- DESCRIPTION OF THE TASK
Return every line in the rows below that contains the word "height", copied in full.

........

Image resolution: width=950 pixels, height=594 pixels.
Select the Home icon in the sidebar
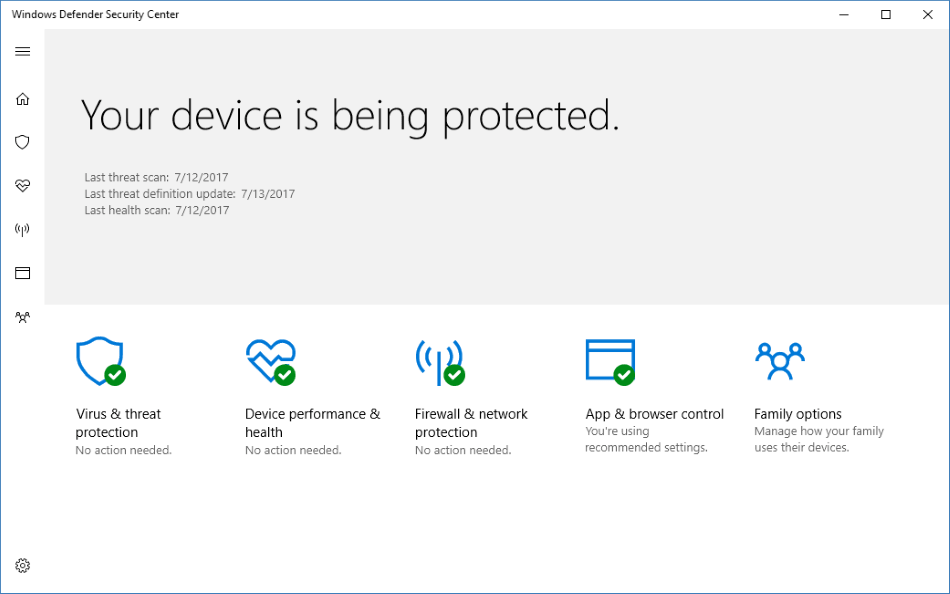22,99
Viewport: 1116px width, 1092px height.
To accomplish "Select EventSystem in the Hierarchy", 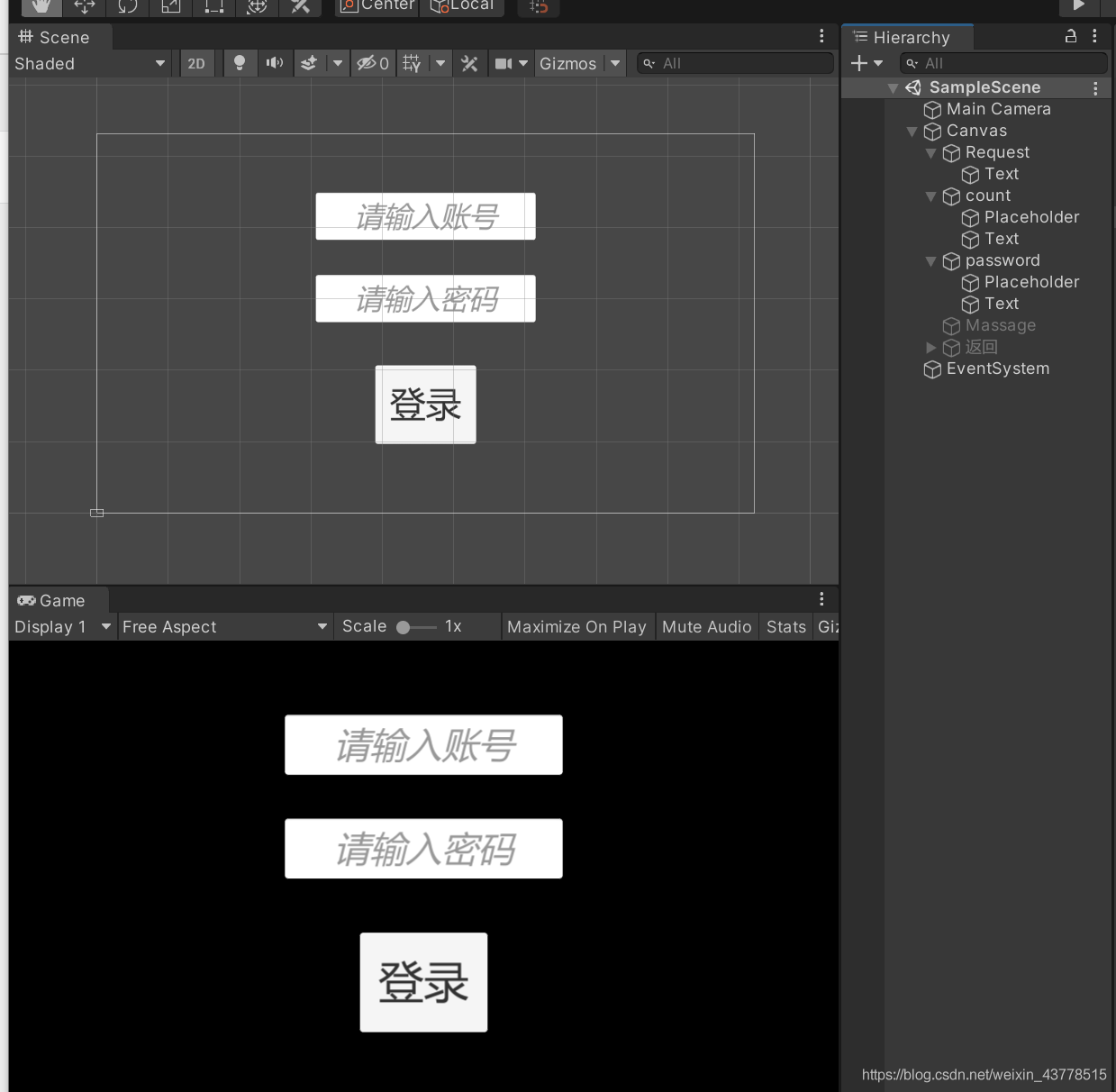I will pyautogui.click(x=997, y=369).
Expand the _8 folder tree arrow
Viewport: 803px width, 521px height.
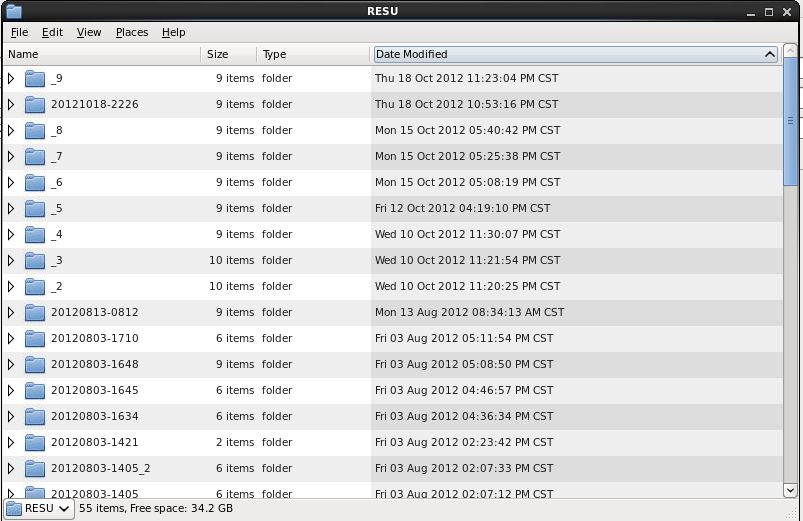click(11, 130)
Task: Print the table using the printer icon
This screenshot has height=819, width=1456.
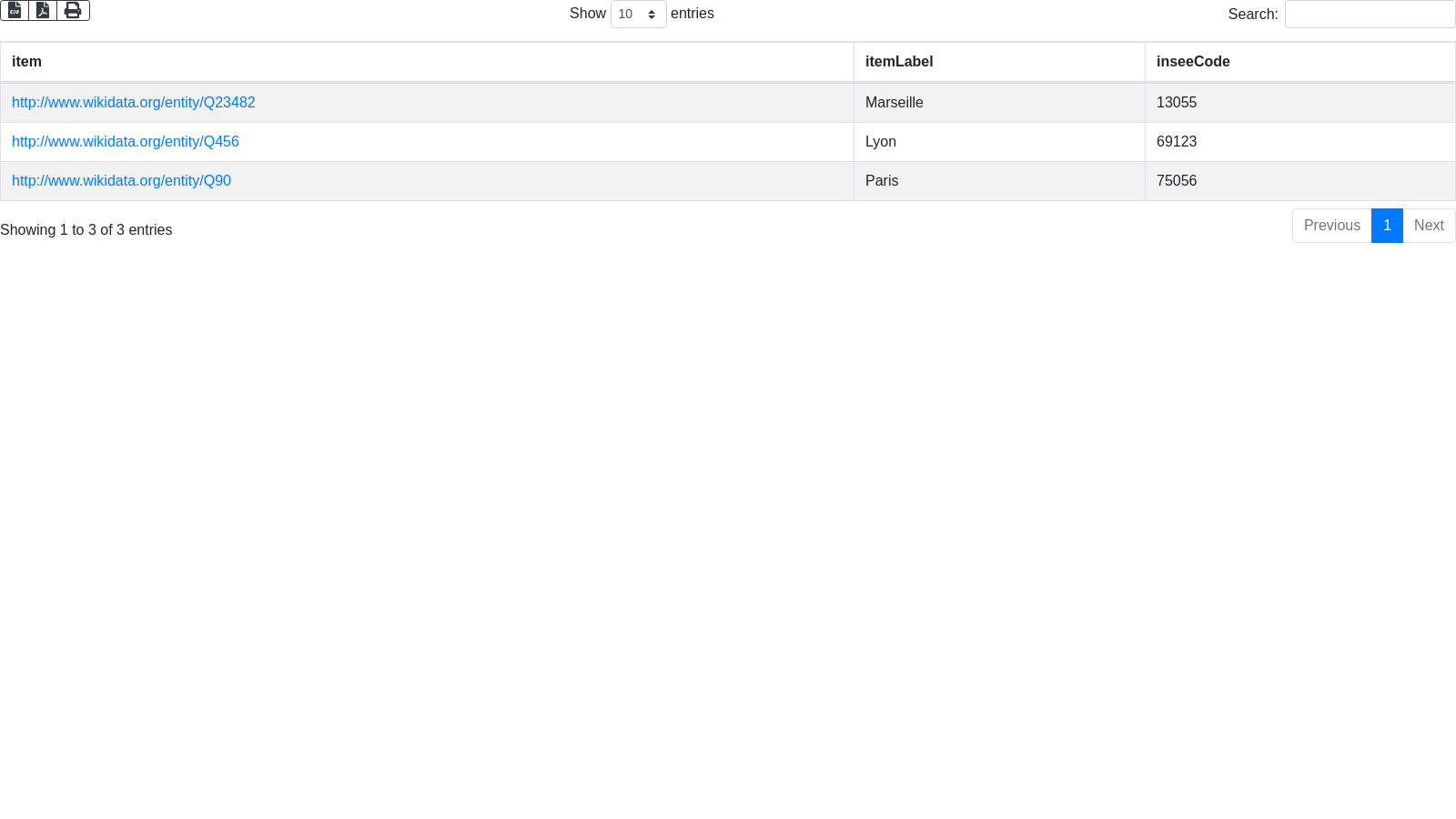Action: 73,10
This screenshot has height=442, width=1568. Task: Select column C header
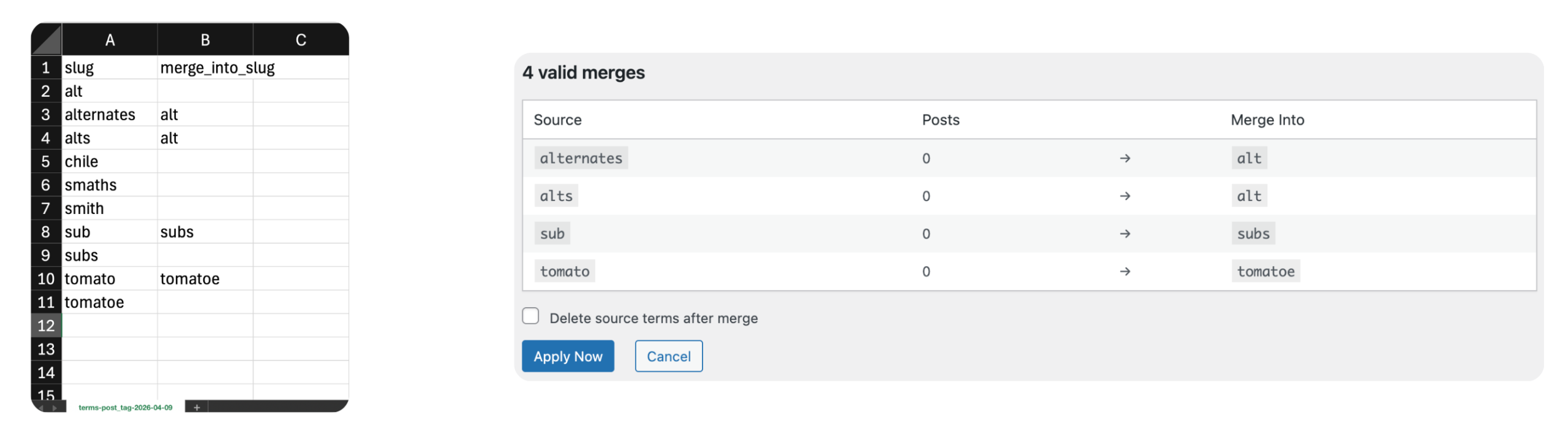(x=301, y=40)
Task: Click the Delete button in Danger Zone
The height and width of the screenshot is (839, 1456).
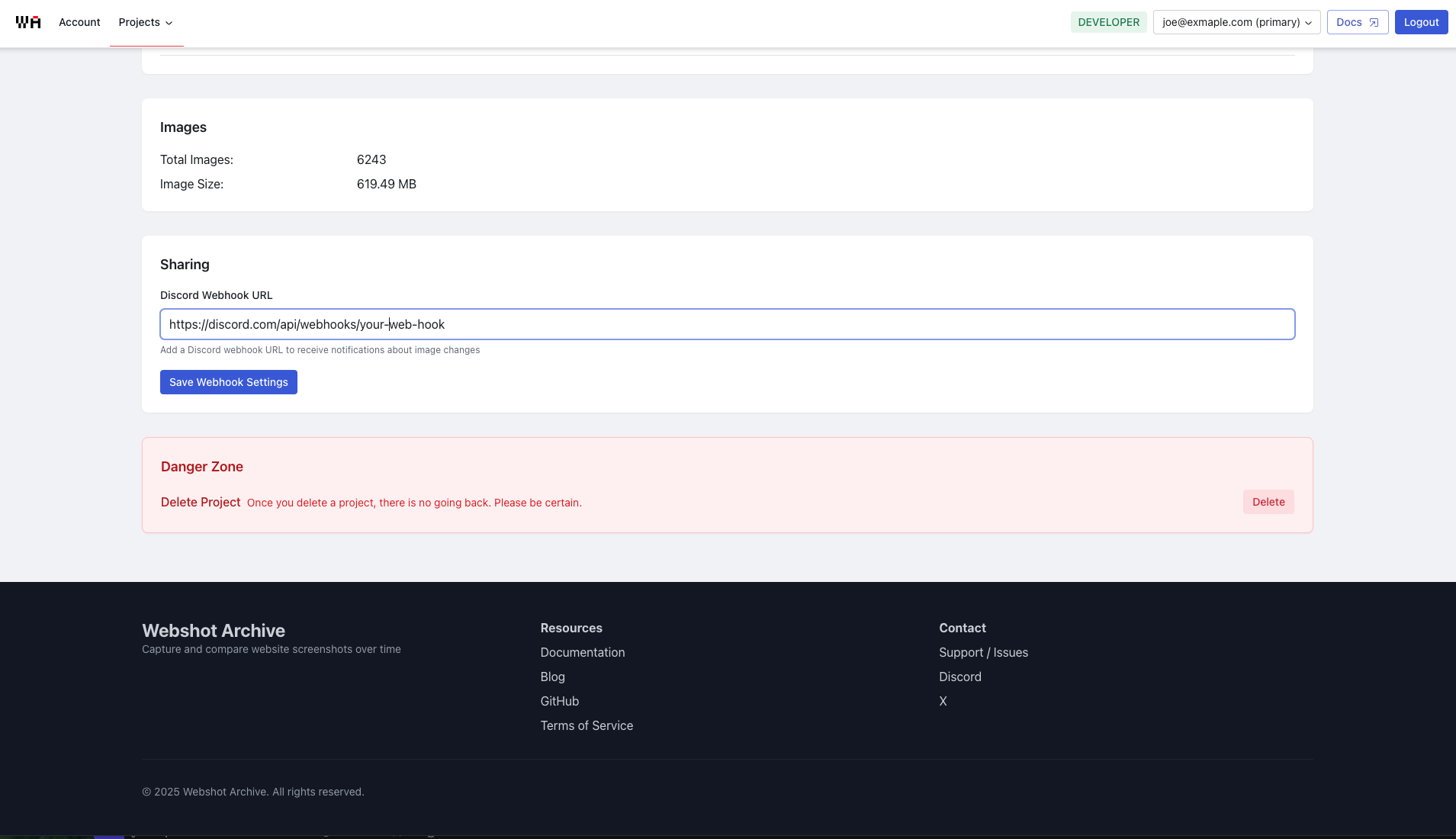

........

- CORRECT OUTPUT
Image resolution: width=950 pixels, height=594 pixels.
Viewport: 1116px width, 1092px height.
Viewport: 803px width, 521px height.
This screenshot has height=819, width=1456.
This screenshot has height=442, width=1568. Task: Select column C header
The height and width of the screenshot is (839, 1456).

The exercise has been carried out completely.